**Exercise objective:**
How many lines in the rows below contain the word "Toggle"? Reply with the number alone.
------------
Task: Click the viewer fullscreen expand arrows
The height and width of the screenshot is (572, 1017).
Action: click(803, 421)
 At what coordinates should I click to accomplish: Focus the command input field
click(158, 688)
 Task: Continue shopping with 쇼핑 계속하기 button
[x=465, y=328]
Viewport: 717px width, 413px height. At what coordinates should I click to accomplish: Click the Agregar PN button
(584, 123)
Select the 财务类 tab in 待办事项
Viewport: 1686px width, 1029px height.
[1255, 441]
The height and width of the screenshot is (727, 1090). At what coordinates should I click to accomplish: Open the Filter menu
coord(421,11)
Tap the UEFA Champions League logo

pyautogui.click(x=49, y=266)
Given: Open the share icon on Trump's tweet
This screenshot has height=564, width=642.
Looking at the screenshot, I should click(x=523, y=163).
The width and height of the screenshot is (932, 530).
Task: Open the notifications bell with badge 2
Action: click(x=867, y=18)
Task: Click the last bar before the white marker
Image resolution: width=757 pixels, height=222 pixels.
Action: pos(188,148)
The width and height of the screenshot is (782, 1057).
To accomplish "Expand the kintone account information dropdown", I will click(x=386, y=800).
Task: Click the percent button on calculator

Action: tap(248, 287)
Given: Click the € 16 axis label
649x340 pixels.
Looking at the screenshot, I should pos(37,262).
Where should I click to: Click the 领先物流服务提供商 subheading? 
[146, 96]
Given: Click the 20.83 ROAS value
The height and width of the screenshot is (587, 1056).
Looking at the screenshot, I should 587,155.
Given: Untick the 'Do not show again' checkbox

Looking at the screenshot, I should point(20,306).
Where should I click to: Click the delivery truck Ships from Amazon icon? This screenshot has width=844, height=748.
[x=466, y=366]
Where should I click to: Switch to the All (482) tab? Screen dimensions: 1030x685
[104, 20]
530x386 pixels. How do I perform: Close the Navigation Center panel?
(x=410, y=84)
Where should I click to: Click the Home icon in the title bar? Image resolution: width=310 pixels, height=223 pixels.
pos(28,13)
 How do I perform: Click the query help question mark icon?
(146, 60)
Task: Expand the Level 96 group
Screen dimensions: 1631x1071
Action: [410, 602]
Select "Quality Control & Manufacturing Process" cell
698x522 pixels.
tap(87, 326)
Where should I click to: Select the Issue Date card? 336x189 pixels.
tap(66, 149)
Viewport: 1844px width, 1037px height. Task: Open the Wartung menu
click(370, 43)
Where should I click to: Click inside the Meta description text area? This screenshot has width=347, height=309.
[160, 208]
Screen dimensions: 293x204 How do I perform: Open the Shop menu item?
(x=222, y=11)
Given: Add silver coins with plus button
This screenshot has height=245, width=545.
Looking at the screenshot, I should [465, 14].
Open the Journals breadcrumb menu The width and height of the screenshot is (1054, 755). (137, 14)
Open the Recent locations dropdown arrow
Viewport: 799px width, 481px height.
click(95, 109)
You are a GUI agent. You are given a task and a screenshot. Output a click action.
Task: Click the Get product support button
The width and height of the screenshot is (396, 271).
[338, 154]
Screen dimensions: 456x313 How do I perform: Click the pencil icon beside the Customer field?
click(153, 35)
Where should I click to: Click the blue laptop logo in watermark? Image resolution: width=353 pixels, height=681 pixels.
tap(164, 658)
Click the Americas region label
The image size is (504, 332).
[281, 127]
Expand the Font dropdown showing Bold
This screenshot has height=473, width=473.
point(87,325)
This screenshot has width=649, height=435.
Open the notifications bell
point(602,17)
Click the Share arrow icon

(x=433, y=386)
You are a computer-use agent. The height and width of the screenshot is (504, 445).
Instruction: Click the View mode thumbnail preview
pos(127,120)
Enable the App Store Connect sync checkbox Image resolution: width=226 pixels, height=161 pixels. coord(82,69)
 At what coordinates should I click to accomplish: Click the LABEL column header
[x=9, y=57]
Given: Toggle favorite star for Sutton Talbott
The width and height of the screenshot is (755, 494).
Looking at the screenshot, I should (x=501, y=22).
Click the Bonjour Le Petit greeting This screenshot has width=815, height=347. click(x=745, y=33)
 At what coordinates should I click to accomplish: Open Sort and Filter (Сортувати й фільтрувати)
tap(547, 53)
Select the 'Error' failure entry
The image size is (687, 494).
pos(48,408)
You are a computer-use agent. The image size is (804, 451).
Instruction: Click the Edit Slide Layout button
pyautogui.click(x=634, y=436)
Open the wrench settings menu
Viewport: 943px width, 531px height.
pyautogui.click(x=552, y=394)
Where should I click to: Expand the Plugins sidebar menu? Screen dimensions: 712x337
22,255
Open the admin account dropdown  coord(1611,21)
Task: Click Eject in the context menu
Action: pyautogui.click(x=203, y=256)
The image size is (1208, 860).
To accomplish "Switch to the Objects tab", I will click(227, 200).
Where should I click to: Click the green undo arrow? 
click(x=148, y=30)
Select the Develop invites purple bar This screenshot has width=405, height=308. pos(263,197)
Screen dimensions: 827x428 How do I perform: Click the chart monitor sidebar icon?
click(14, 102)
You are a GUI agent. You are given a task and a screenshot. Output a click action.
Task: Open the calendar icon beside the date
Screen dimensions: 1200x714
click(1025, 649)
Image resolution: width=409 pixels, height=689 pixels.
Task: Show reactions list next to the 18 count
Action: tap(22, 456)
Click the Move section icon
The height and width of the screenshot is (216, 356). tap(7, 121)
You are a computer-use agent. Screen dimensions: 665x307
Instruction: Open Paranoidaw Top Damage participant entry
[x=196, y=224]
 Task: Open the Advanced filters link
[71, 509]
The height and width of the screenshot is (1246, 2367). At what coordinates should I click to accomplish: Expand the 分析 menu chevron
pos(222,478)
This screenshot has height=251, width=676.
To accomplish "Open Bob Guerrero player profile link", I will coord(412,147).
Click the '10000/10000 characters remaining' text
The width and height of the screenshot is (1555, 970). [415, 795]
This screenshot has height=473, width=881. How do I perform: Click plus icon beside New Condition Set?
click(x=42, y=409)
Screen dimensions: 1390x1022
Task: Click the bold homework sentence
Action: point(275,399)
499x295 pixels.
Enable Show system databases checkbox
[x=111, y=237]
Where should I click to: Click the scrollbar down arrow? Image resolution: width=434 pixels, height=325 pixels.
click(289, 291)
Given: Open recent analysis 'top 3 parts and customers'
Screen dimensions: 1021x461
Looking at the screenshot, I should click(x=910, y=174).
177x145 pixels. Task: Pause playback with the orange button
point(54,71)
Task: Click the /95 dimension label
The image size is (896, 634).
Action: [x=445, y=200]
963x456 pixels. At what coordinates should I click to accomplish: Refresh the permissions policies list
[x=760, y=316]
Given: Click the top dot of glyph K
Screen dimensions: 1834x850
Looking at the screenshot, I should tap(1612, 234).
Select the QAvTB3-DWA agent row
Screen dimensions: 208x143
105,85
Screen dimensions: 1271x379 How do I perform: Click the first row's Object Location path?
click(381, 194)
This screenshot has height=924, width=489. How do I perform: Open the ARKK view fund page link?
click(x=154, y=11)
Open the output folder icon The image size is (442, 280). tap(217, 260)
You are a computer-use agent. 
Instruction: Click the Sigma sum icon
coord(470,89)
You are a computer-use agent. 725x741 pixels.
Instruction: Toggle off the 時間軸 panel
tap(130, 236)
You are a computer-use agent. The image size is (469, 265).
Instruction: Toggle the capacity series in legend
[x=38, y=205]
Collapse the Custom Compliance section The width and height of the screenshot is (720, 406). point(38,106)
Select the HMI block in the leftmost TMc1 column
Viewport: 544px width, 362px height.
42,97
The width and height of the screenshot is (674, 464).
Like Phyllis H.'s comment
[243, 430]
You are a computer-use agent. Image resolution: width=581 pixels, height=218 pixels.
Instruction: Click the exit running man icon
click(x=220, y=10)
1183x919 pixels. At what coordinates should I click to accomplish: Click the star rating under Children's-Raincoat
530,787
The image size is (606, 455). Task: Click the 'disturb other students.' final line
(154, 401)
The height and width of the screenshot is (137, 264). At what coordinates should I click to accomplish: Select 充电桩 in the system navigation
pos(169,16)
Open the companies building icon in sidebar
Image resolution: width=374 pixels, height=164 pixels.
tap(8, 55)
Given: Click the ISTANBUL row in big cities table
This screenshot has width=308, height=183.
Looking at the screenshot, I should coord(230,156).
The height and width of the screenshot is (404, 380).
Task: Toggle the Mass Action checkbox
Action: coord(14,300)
------------
**Written reply:**
4